In designing the fact table in a SQL database, it is a common practice to choose the smallest possible datatype. That datatype need only be big enough to hold the largest single value. However, in Analysis Services, the measure datatype needs to be big enough to hold the largest aggregated value. If an aggregation overflows the measure’s datatype, bad things happen. Determining what datatype is most appropriate as the measure datatype requires profiling the data in the fact table with SQL queries. Measure Group Health Check automates this process.
To launch this feature, right click on the measure group in the Cube Structure tab of the cube designer:
Immediately, BI Developer Extensions will execute a single SQL query that builds a profile of the measure data by getting the totals for each measure across the entire fact table. Depending on the size of the fact table, this query could be very slow, and it cannot be cancelled currently. We recommend saving all your work in SSDT in case you need to kill the devenv.exe process to cancel the query. The query inherits the Query Timeout setting from the datasource, though, so we recommend changing that property appropriately. (Set it to 0 if you want it to finish no matter how long it takes, or set it to the maximum amount of time you’re willing to wait before you run the measure group health check.)
The Measure Group Health Check dialog above colors any measures where it is recommending a measure datatype change. The dialog provides you all the information you need to decide on datatypes. The following columns are shown:
- Measure - The measure name
- Aggregate - The aggregate function for that measure.
- Total - The aggregated value across all rows. The aggregate function for this measure controls how the data is aggregated. Note that the AverageOfChildren, ByAccount, FirstChild, FirstNonEmpty, LastChild, and LastNonEmpty aggregate functions are treated just like Sum for the purposes of the measure group health check.
- Min - The minimum value from a single row. Mainly this column is used to indicate whether this column contains any negative values.
- Max - The maximum value from a single row. Mainly this column is used to let you estimate the worst-case total value if in the future every row contained a very large value.
- Decimals? - Are there any rows in which this column has decimals? Mainly this column is used to indicate whether the integer family of datatypes will be appropriate. If this column reports “4+” that means that the Currency datatype will not be appropriate since it only supports 4 decimal places.
- DSV - The datatype for the column in the data source view expressed as a .NET type. Click on the ? button in this dialog to see a mapping of SSAS to .NET types. Mainly this column is used to let you ensure that you choose a measure datatype which is at least as large as the DSV column datatype.
- Current - The current measure datatype.

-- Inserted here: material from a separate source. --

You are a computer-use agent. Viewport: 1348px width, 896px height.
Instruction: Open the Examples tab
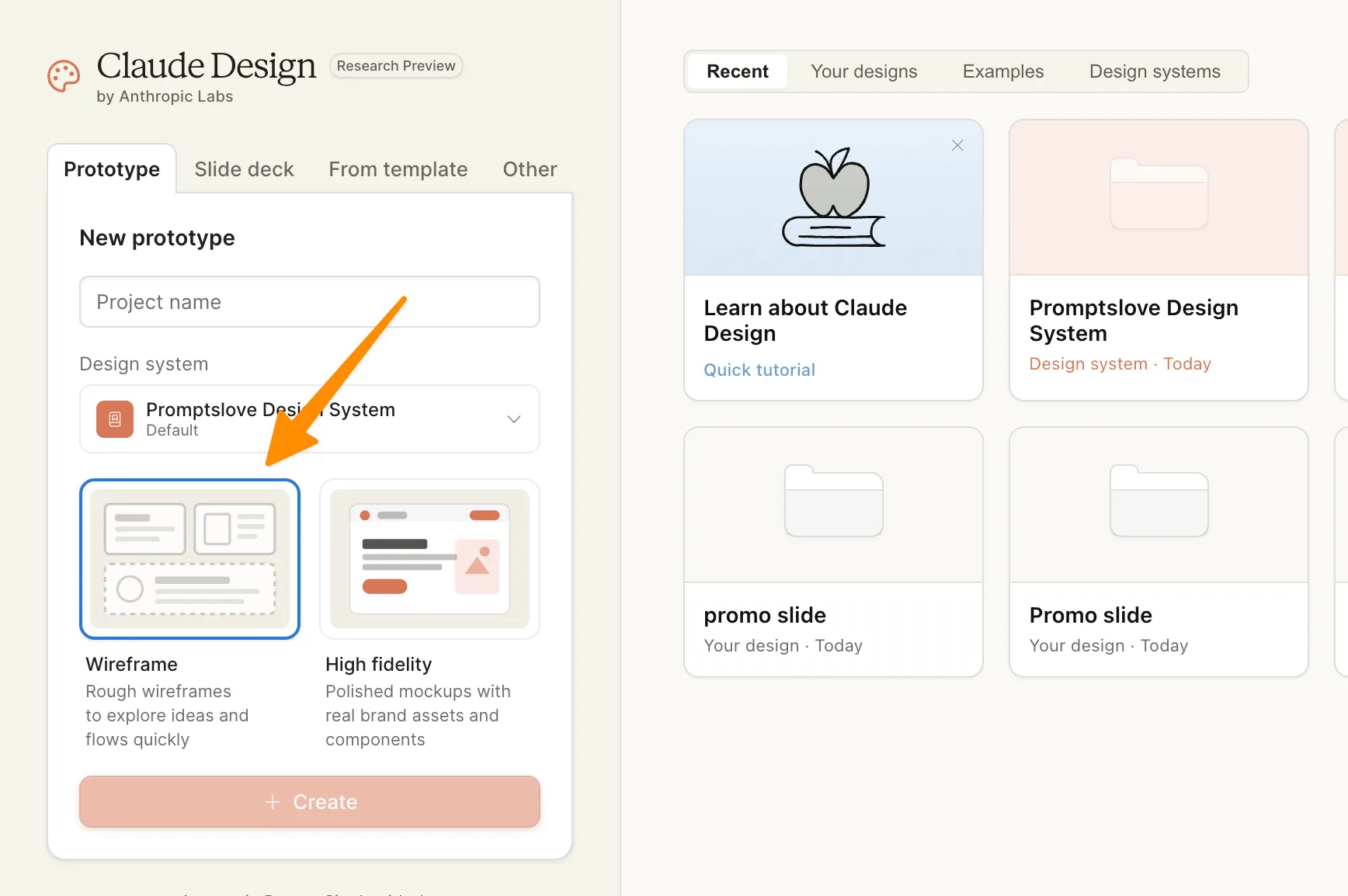(1002, 71)

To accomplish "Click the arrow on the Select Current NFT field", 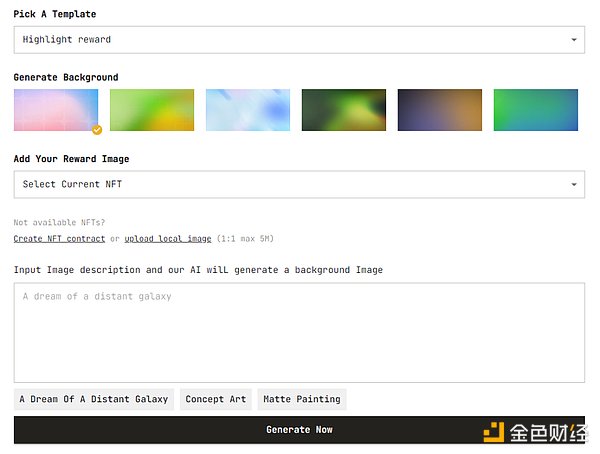I will point(574,184).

- New - This column is a combo box showing only valid datatypes which would not result in an overflow or a loss of precision on the current fact table data. You should choose the new measure datatype for each measure before clicking the OK button. This column defaults to the recommended new measure datatype. Any time the recommendation is different than the current measure datatype, the row is colored. The recommended datatype will be the smallest possible datatype to satisfy all these conditions:
- The recommendation must be a valid datatype which would not result in an overflow or a loss of precision on the current fact table data.
- The recommendation cannot be a smaller datatype than the DSV column datatype.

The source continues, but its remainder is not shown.